--- start of PASSAGE PROVIDED ---

To: Buckey who wrote (2514)12/23/1997 11:48:00 PM
From: Ed Pakstas  Respond to of 11676
 
John: Re: Jitney...The best thing I can do is give you and example...You are an Insider...You issue a buy/sell order through your Brokerage Firm, lets say, Whoreton...You instruct your broker that you do not want it sold through his firm...Broker phones his buddy at, let's say, Can-a-crap and tells his buddy to sell X number of shares of so and so company...

Can-a-crap shorts the stock into the market against delivery of the stock from Whoreton...Whoreton delivers the staock within 24 hours via IMS transfer...Can-a-crap settles the short position...

Only negative is that it just cost the client 2 comisasions...IMO, it's an expensive way to hide...

...ed



To: Buckey who wrote (2514)12/23/1997 11:52:00 PM
From: Surething  Respond to of 11676
 
John, To this day the origins of the word Jitney are unknown. In the early days of public transportation, private cars would cruise by street car stops and pick up passengers for a nickel. The term Jitney was applied to these unlicenced operators. After much outcry by licenced taxi companies, street car operators, not to mention scores of injuries and fatalities, civic leaders throughout North America banned this type of private transportation service.

--- end of PASSAGE PROVIDED ---

WHAT TO DO -
1 – In the forum thread on jitneys, what fare did private cars charge the passengers they picked up at street car stops?
2 – Please pick up the forum thread on jitneys after its final sentence and keep writing.

--- start of RECORDS ---

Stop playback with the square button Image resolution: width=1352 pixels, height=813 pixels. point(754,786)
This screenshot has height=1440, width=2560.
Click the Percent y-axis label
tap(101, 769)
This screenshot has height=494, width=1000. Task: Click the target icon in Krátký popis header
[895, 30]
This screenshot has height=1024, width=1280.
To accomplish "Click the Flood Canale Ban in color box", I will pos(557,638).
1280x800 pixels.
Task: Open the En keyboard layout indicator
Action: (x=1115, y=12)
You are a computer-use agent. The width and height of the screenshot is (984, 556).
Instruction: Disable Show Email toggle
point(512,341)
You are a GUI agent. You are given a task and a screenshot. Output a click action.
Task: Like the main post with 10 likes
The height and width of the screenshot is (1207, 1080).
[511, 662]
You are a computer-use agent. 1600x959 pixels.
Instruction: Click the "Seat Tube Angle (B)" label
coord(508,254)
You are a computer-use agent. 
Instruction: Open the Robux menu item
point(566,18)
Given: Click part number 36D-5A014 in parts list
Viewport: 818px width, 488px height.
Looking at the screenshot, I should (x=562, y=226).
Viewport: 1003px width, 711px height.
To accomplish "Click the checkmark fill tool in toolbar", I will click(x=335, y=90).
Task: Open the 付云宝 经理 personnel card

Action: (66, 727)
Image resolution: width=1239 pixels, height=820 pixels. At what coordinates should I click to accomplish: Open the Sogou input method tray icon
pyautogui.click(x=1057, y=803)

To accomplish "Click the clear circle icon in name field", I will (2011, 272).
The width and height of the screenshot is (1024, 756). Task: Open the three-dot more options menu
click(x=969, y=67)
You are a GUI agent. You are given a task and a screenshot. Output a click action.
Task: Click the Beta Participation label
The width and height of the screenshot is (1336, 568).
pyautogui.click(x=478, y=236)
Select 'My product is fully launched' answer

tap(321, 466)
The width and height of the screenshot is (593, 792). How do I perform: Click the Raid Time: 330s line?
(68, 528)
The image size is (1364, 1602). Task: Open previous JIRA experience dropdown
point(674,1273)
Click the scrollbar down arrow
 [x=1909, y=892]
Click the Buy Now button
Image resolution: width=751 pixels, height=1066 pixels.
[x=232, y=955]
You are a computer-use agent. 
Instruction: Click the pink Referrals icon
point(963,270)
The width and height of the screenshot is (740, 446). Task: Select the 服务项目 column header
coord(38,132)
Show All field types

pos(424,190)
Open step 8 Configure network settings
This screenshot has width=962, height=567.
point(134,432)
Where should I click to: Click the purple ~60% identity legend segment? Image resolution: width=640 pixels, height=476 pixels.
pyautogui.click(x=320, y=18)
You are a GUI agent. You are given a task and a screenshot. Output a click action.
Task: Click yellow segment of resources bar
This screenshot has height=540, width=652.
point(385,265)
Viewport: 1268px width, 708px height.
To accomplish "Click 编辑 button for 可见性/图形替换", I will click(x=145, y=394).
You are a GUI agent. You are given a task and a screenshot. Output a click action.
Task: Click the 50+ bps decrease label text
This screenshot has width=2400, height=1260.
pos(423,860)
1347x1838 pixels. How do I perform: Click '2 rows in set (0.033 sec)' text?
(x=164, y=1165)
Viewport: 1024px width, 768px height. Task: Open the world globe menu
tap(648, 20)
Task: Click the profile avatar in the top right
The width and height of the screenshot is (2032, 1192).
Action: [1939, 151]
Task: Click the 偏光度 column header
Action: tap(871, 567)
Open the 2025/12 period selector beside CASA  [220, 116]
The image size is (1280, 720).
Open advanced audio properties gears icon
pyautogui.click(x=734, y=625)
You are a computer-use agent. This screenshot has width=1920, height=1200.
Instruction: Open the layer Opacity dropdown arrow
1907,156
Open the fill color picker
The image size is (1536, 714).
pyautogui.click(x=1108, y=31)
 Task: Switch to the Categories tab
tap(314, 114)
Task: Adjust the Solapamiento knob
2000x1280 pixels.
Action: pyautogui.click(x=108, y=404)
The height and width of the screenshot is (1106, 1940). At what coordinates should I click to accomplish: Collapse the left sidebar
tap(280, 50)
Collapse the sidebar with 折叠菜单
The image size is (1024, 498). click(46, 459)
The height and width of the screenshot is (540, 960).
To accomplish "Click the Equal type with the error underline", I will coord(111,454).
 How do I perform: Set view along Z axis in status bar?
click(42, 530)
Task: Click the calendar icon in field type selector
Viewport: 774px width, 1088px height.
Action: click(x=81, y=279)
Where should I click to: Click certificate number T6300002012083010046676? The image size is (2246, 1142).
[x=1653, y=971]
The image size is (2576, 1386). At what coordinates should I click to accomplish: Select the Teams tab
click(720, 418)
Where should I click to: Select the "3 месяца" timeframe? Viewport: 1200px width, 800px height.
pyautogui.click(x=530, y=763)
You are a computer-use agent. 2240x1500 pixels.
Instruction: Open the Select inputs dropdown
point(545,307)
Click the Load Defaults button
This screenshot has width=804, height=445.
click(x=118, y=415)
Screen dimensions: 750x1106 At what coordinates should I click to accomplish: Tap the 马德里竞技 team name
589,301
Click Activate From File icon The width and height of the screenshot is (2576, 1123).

--- end of RECORDS ---

ANSWER LIST -
1 – A nickel.

2 –
How Jitney made the jump from this to its present day form one can only speculate. Maybe in the early days of Broker Dealers, licensed brokers would execute trades through an unlicenced "Broker Dealer" to hide the origin of the transaction. As Broker Dealers were phased out throughout Canada by the various regulatory authorities, this informal arrangement between brokerages remained in place. Now desk traders merely phone one of their contacts in another firm and ask them to execute a Jitney on say 10,000 shares of XYZ. The extra cost involved is little. I personally know of a couple of traders who make a good living mainly by executing Jitney trades all day. Added cost to client is about $25 on a $5000 trade.

Hope this speculative history lessons helps.

Surething



To: Buckey who wrote (2514)12/25/1997 12:26:00 PM
From: Mark K.  Read Replies (1) | Respond to of 11676
 
John ,

Merry xmas !

I am not a shareholder in Donner but I understand you are long in it . Do you think now is a good time to invest in Donner. ?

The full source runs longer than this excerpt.